Called on the Carpet: A Reminder of My Own Beliefs

As a constructivist, I believe that young students bring a vast amount of knowledge with them when they first begin school. Whether that time is pre-school, transitional kindergarten, or kindergarten, all students come with experiences that have influenced how they think, what they believe, and what they know. They have constructed knowledge in the area of mathematics all on their own.

As an example, I have never met a five year old with siblings that didn’t have an excellent understanding of fair shares. One sibling means they know halves, but two, three or four siblings means they know thirds, fourths, or fifths! No one had to formally teach them those ideas. They were inherent in their every-day lives whenever something needed to be shared equally.

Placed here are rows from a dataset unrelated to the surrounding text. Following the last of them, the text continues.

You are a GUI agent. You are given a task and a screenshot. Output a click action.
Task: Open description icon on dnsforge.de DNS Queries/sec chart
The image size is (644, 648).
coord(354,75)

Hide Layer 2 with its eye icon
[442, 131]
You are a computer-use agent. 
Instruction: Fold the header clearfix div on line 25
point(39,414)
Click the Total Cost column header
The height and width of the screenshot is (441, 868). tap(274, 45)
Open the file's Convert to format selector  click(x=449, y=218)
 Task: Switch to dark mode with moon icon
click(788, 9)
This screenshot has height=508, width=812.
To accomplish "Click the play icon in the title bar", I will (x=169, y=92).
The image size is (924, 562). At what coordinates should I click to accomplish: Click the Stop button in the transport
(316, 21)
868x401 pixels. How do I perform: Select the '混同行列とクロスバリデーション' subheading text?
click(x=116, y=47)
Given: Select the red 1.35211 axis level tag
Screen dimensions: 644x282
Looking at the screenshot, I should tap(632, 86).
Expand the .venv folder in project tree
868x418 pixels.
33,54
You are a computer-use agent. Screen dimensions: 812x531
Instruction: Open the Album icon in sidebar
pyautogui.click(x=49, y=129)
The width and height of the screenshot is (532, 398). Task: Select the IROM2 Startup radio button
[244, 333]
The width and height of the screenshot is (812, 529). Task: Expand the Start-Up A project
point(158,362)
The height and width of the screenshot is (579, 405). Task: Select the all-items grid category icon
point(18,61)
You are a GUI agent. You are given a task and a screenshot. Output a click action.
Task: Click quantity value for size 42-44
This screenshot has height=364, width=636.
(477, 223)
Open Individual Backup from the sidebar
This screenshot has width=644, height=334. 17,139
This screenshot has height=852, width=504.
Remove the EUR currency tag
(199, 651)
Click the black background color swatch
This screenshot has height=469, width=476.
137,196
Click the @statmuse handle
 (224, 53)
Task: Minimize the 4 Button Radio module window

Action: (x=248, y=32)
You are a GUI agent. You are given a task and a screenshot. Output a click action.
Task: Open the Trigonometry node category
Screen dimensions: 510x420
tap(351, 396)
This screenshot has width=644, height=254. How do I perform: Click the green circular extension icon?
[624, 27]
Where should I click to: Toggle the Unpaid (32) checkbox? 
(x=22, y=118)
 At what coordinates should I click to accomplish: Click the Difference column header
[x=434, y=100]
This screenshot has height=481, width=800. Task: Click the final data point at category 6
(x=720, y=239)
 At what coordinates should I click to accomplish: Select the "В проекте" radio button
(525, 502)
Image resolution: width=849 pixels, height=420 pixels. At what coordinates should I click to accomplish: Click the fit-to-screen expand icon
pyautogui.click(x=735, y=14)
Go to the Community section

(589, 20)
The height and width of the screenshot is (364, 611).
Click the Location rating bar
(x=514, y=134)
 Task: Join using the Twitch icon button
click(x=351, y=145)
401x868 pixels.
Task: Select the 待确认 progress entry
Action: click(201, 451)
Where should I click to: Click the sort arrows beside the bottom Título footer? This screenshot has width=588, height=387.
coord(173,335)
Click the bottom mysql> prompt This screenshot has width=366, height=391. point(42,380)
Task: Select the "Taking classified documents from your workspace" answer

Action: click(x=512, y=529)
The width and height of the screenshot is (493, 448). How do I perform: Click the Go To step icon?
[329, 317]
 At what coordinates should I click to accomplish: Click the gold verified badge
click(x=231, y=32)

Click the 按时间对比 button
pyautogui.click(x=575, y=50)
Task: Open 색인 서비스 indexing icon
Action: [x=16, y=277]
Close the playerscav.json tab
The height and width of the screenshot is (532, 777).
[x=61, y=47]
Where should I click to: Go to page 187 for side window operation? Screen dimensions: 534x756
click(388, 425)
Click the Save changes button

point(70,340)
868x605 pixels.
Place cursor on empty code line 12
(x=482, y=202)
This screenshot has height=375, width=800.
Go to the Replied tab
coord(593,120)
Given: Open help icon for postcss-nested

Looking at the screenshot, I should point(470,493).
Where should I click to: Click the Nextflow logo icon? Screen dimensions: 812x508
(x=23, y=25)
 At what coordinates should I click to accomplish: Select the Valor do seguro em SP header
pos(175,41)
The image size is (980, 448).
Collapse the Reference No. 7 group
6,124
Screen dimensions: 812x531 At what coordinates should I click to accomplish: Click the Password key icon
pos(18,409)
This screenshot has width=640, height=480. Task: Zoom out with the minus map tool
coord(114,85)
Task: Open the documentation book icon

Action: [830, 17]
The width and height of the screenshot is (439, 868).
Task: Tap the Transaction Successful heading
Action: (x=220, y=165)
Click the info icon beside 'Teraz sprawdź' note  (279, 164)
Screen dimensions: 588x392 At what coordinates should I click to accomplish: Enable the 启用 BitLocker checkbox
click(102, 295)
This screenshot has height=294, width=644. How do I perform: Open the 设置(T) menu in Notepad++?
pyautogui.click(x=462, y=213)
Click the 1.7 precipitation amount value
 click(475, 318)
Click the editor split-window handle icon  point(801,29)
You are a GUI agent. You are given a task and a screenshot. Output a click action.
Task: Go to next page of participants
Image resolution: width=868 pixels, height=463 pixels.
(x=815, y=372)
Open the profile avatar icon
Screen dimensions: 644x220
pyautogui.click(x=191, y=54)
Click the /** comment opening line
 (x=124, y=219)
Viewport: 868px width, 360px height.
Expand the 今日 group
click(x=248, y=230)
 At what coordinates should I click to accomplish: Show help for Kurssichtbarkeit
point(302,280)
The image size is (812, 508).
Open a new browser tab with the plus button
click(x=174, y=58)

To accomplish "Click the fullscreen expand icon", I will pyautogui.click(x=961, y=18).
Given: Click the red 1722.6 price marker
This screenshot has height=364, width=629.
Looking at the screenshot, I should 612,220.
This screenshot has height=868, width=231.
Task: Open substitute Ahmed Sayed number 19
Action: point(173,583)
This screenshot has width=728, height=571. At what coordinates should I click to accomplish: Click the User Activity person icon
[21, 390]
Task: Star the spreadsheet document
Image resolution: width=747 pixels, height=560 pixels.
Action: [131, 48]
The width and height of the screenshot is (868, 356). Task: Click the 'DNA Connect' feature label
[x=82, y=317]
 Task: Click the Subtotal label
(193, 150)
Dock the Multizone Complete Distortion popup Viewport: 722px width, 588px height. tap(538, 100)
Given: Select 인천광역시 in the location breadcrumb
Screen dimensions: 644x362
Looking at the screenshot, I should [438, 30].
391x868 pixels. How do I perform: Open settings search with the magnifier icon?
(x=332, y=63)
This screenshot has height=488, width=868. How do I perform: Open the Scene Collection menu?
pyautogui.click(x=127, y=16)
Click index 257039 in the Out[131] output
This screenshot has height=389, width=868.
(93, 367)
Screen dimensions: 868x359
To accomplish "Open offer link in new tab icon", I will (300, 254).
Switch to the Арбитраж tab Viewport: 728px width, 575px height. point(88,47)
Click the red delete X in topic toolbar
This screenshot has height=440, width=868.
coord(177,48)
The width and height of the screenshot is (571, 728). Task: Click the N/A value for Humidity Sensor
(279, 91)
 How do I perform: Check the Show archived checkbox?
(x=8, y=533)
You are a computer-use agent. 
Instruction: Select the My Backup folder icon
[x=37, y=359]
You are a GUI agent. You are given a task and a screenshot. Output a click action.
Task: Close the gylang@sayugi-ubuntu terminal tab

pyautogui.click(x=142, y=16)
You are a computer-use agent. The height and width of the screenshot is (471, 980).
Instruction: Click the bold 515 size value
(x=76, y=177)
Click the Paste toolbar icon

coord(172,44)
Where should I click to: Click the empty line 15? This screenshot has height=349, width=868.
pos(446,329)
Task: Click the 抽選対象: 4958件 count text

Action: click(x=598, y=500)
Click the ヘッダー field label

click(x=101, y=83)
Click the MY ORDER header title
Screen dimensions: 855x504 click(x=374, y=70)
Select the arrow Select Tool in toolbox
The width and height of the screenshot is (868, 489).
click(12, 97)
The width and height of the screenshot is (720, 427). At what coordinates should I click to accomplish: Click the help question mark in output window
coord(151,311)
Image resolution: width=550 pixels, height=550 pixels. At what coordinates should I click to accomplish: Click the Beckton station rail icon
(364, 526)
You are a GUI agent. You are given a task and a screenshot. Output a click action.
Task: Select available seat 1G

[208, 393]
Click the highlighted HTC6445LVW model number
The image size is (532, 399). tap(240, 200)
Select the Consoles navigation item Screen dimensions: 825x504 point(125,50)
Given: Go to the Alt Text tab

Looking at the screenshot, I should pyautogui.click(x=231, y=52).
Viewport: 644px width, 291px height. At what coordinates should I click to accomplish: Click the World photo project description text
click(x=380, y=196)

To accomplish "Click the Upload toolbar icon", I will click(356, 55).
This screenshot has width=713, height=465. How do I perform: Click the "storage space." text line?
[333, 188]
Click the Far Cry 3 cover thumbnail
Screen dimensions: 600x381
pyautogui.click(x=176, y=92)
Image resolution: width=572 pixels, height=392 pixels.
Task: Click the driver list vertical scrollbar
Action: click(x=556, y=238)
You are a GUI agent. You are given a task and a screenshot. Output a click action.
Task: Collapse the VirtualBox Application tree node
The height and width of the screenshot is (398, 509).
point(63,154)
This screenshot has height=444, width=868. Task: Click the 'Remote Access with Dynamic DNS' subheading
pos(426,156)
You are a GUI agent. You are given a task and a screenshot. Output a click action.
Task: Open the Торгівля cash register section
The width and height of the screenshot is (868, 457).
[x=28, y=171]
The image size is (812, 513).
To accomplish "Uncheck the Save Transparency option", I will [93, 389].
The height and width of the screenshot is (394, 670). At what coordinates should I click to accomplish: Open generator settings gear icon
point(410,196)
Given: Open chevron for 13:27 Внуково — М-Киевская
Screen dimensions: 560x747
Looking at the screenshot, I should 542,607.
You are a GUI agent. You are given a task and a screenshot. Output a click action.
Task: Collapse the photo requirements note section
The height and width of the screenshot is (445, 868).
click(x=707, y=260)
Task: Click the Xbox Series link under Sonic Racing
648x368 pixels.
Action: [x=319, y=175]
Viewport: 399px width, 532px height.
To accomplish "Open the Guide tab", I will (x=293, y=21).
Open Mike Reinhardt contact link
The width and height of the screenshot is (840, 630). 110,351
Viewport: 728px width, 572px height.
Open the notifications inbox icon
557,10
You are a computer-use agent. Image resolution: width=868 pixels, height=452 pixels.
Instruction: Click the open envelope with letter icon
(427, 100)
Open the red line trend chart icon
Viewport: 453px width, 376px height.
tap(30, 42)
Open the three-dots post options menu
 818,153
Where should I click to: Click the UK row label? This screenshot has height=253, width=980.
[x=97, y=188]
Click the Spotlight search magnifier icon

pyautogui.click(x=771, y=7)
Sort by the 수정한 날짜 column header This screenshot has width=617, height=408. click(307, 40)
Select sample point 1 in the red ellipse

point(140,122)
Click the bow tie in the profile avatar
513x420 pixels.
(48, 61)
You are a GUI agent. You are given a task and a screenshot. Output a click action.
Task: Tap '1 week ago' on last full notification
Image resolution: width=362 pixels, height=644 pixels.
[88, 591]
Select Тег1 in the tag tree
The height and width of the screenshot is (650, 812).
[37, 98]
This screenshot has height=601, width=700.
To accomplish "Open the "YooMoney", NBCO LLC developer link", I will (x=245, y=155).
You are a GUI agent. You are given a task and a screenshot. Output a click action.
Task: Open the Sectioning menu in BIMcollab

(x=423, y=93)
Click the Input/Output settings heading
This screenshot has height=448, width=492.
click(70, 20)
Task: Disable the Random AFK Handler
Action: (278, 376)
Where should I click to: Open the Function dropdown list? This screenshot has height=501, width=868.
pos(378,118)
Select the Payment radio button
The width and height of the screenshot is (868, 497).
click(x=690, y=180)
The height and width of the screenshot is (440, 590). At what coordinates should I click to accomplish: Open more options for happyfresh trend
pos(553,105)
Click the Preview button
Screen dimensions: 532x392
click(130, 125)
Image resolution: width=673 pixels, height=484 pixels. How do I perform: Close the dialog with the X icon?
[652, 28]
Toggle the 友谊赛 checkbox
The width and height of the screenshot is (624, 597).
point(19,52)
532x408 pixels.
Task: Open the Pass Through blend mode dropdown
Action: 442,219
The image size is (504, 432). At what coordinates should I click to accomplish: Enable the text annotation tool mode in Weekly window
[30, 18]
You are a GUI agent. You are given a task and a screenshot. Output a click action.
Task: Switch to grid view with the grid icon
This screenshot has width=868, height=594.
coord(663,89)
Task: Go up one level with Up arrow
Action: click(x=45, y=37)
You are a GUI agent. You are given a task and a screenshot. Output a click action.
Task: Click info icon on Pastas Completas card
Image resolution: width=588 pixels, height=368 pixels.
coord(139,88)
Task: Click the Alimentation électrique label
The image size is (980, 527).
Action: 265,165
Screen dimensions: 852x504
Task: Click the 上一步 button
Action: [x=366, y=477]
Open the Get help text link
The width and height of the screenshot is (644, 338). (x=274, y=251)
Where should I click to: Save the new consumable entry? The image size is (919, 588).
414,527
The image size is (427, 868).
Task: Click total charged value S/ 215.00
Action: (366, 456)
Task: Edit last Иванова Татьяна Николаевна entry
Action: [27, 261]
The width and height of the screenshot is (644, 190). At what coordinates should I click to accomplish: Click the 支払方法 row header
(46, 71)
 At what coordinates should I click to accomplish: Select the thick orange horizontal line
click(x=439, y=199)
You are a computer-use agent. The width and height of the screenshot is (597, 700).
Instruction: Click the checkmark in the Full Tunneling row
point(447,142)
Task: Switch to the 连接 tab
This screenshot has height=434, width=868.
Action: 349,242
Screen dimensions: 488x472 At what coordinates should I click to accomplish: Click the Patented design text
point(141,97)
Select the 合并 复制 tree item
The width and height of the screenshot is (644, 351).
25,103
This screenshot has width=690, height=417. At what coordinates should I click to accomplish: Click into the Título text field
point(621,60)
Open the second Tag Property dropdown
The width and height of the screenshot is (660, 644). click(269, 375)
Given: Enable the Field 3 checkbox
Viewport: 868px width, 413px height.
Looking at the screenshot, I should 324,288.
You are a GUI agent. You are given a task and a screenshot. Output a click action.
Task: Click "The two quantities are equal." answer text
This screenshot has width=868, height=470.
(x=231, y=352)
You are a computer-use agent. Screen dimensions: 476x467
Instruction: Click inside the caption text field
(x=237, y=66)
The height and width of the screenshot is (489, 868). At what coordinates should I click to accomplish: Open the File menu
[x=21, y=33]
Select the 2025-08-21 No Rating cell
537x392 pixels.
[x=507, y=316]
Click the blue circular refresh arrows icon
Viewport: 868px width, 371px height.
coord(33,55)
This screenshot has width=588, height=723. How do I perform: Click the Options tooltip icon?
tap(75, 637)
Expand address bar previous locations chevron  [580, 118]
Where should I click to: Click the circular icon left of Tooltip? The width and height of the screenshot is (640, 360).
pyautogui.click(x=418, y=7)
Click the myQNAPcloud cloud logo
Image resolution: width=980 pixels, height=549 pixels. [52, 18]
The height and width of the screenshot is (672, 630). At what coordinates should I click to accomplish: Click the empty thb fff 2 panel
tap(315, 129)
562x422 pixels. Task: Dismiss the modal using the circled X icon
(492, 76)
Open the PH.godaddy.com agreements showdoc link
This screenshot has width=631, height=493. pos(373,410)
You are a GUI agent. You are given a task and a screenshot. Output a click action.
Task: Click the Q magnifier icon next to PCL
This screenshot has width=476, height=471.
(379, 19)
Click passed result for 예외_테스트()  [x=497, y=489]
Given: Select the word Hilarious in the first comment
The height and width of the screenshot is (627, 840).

This week I had the privilege of working for three days with a large group of K-12 in-service teachers who, in six more months, will have their own classrooms. They were fresh faced and excited about teaching and learning. It made me feel excited to be working with them. They were open to new ideas, worked hard, and soaked up everything that was said like sponges. (They were not unlike many kindergarten students that I have met.) As the days progressed, we introduced many new math problems to this group.  At one point a more challenging problem came up I found myself saying something like, “this problem is more of a sixth through eighth grade problem, so our kindergarten through second grade teachers may find it challenging.” Immediately, a young lady’s hand shot up and as I called on her I could already tell that I was about to be “called on the carpet.” She politely reminded me, “Hey, just because we teach primary grades doesn’t mean we can’t do math or problem solve. That was a fixed mindset message you just sent!” Ouch! She was correct, and I apologized then and there. We had talked about fixed and growth mindsets that day and she had applied the ideas perfectly in this situation. I was humbled.

It was a great reminder that we can all learn to high levels in mathematics and that, as teachers (of any level of learners) we have to maintain an open mindset and look for opportunities to foster the same in our learners!